The small group of about 20 turned out for the Steampunk Taranaki Teapot Racing Championships with their fantastical remote controlled teapot machines.
"It's kind of like living a second childhood you can indulge all your fantasies," said the Taranaki group's co-founder Alec Fuller.
A radio-controlled car or truck minus the body with a decorated teapot attached sounds like a bizarre mix - it was. But when you see the drivers behind the whacky machines it somehow makes sense.
Half the fun was watching the decorated crazy inventions zap around the make shift obstacle tracks, the rest of the enjoyment came from sitting back and taking in the visual overload.
"They're the best things, the gadgets and the accessories. I can use a variety of skills from wood to metal work to soldering to electrical to make ray guns and accessories and decorate teapots," Alec said.
The races took place outside the library on a quiet street in the middle of the small country town which made the entire event somewhat surreal.
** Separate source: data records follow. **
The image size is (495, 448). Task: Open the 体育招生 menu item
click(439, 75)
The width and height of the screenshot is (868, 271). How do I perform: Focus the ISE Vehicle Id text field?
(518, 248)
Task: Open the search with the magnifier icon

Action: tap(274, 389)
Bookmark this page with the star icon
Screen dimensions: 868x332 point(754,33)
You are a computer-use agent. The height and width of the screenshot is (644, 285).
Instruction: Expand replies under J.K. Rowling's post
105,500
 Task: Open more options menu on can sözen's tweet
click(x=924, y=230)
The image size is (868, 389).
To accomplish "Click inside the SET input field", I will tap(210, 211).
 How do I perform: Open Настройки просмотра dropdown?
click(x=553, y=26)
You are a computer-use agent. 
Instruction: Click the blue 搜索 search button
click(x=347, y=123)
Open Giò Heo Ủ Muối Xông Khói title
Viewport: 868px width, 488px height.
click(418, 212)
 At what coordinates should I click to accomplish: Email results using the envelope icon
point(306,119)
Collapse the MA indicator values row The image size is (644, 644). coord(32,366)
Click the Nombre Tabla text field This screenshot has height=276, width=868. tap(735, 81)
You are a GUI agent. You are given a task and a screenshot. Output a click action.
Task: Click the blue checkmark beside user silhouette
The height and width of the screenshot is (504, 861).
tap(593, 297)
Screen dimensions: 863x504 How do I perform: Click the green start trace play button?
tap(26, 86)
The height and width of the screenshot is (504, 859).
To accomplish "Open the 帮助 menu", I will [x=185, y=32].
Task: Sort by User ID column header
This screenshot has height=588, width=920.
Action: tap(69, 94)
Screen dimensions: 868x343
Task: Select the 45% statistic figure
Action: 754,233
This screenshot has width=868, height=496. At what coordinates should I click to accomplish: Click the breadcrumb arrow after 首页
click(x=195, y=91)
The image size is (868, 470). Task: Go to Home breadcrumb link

A highlight of the competition was sheep trailing of a different kind; drivers were challenged with maneuvering three stuffed Kiwi toys with their remote racers into mini- pens.
Every Steampunker has a Victorian alter ego, Jo Fuller aka Lady Watsonia Victorious said the day was a chance to dress up like a lady and revel in the family fun atmosphere with like minded people.
Relative newbies to the group, the Beale family, enjoyed hanging out together and trying out their copper teapot car.
"We're so new we haven't come up with our other names yet," Trevor Beale said.
For those who attended, the race day lineup also included a makers workshop run by Andy Butturini on how to make Steampunk goggles and hats, followed by a not so high tea at the Arty Tarts cafe.